Precisielandbouw met hulp van onbemande voertuigen met sensoren kan ook bijdragen aan een lager middelengebruik. De STOA verwacht daarnaast een belangrijke bijdrage van de veredeling van meer resistente gewassen met hulp van nieuwe veredelingstechnieken zoals Crispr-Cas.

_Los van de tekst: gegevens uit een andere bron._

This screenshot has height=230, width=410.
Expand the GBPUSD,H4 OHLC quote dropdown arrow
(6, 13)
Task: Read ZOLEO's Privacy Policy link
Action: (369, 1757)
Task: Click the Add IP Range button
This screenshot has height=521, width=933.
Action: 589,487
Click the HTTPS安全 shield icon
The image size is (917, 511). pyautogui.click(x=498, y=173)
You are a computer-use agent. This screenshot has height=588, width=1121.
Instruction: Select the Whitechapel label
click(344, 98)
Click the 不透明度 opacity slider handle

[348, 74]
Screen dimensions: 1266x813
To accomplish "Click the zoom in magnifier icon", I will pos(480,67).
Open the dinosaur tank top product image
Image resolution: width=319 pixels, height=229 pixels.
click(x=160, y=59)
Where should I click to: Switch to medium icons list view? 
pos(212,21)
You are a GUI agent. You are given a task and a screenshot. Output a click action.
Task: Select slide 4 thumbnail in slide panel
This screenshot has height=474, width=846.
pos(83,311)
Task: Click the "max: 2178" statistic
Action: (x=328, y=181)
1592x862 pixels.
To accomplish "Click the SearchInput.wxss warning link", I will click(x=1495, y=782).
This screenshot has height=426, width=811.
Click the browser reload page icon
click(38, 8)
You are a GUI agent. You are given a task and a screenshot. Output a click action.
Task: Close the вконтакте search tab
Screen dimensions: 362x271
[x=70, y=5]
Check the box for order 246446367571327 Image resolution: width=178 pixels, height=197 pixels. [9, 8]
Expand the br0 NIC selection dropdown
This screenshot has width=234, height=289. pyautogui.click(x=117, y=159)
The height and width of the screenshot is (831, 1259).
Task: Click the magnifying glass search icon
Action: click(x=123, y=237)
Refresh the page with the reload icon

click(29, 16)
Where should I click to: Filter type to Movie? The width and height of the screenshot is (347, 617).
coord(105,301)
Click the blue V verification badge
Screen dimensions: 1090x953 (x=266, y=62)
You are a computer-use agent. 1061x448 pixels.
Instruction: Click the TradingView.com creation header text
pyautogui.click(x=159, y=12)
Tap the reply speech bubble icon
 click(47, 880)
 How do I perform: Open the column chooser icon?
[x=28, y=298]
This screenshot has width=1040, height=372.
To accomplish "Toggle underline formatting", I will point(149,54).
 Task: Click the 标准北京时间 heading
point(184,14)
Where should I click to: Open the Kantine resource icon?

In de omslag van chemische middelen naar meer natuurlijke middelen ziet de STOA minder perspectief. Natuurlijke middelen zijn niet per se beter voor de biodiversiteit of het milieu. Kijkend naar de omslag van breedwerkende middelen naar meer specifieke middelen in de afgelopen jaren is te zien dat specifieke middelen juist vaker ingezet moeten worden. Dat leidde tot meer middelengebruik, terwijl dit geen hogere opbrengsten gaf. Tot slot zijn de risico’s van gewasbeschermingsmiddelen, met een veiligheidsfactor van 100, aanzienlijk lager dan de risico’s van andere dagelijkse invloeden waaraan mensen zijn blootgesteld.